110 likes | 316 Views
Yüksek Beklentilerle Benlik Algısını Yitiren Çocuk. Yüksek beklenti içinde olan anne-babalar, daima çocuğun derslerdeki başarısını kapasitesinin üzerinde değerlendirme eğilimindeler.
E N D
Yüksek beklenti içinde olan anne-babalar, daima çocuğun derslerdeki başarısını kapasitesinin üzerinde değerlendirme eğilimindeler. Başarısı yeteneğinin üstünde değerlendirilen çocuk, kendini sürekli başarısız bulacaktır. Böyle bir değerlendirme gerçeklere aykırı olduğu için çocukta özgüven yitimine ve cesaretin kırılmasına neden olur.
Anne dokuz aylık çocuğunun önüne bul-tak koymuştu. Küp biçiminde olan bul-takın üst kapağında üçgen, kare, daire ve yıldız şekillerinde delikler vardı. Deliklerde geçebilecek ebatlarda şekiller de küpün yanında duruyordu. Anne çocuğun görmesini sağlamak için, dikkat çekici hareketlerle şekilleri uygun deliklerden geçiriyordu. "Şimdi sıra sende, hadi al üçgeni delikten geçir." diyerek üçgeni çocuğun eline tutuşturdu. Çocuk üçgeni aldığı gibi ağzına götürdü. "Ağzına değil yavrum, deliğe koyacaksın!" diye sert bir ses tonuyla çocuğu azarladı anne. Sonra çocuğun elinden tutarak üçgeni deliğe koydurdu. Kadının eşi, "O daha bunu kavrayacak yaşta değil, ne diye zorluyorsun ki?" diye tepki gösterince, kadın şu karşılığı verdi: "Ama çok kolay, yapabilir." Adam, "Sen çekil!" diyerek kendisi çocuğun yanına oturdu. Küpün kapağını açtı ve şekilleri tek tek çocuğa verdi. Önce fiziksel yardımla çocuğun elinden tutarak küpün içine şekilleri atmasını sağladı. Birkaç denemeden sonra çocuk, aynı işlemi keyifle yapmaya başladı.

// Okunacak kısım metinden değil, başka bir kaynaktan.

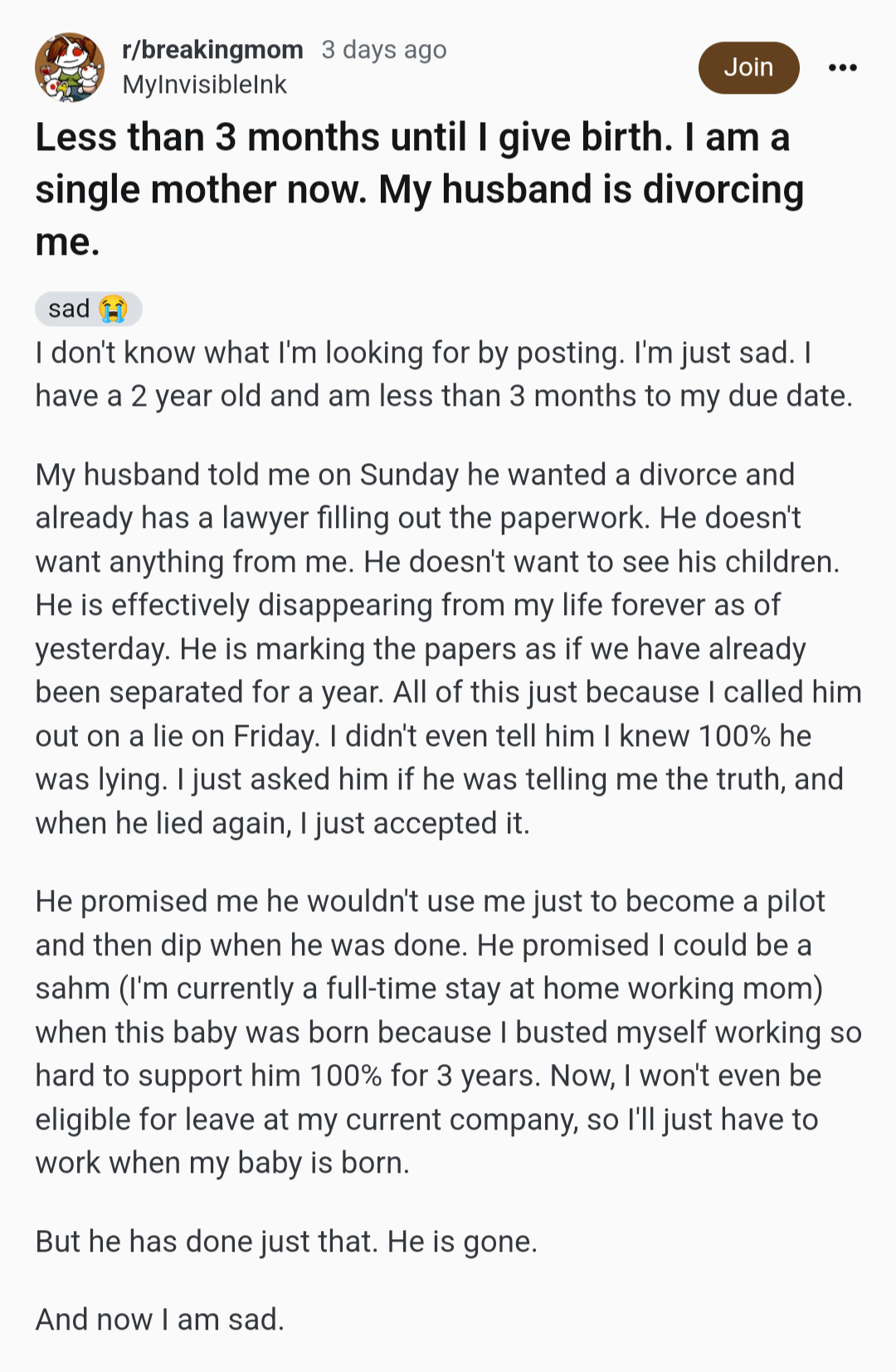Open the three-dot post options menu
896x1372 pixels.
click(842, 67)
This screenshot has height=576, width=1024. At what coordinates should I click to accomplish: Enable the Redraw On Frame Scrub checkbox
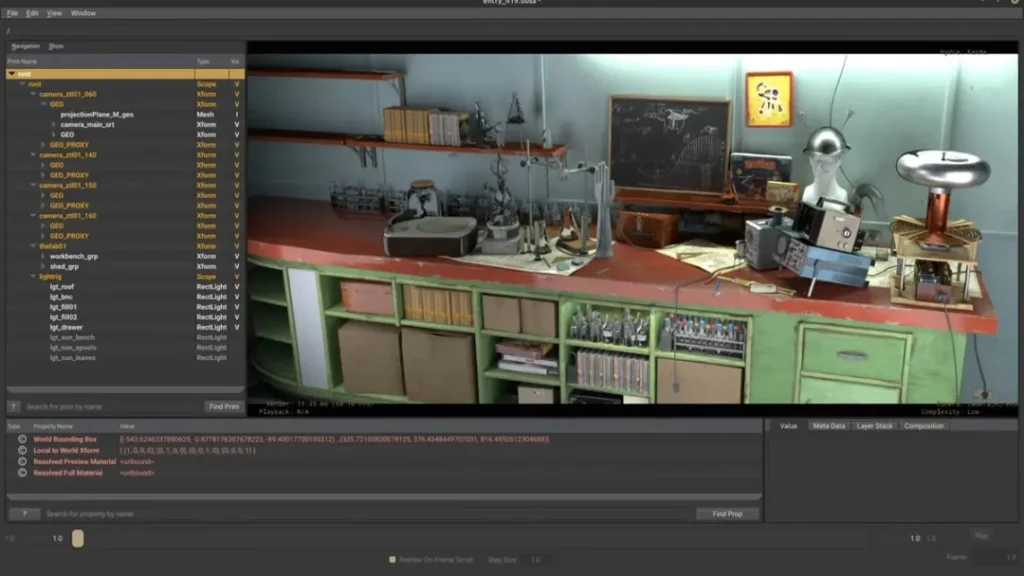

Annenin beklentisi çocuğun kapasitesinin üzerindeydi, bu yüzden çocuk yapamıyordu. Kadının hiçbir çabası fayda vermeyecekti; hatta çocukta birtakım olumsuz durumların ortaya çıkmasına yol açabilirdi; örneğin, o tür etkinliklere karşı ilgilisi azalabilirdi. Adamın beklentisi ise daha gerçekçiydi. İşe çocuğun yapabileceği seviyede başladı, ilerleyen zamanlarda çocuk şekilleri uygun deliklerde geçirebilecek beceriye sahip olacaktır.
Kimi çocuklar, anne-babasının etkisi olmadan da kendilerine dair beklentilerini yüksek tutarlar. Anne-babanın görevlerinde biri de çocukta potansiyelinin üstünde bir beklenti hissettikleri zaman, bunu önleyerek, gayret göstererek yapabilecekleri kadarı içine sokmaktır. Çocuk başarısız ağlar ve üzüntüsünde bir şey yiyemez olur. Birçok çocuğun bu duruma gelmesinde anne-babasının da büyük payı vardır. Böyle bir durumla karşılaşan anne-baba, çocukla konuşarak bu beklentisinin yersiz olduğunu, başarısız olmanın her şeyin sonu olmadığını söyleyebilir.
Çocukların potansiyellerinin ve becerilerinin üzerinde beklenti içine girmek , her alanda başarılı görmek istemek ,yüksek beklenti ve aşırı motivasyon çocuk için yıkım olabilir...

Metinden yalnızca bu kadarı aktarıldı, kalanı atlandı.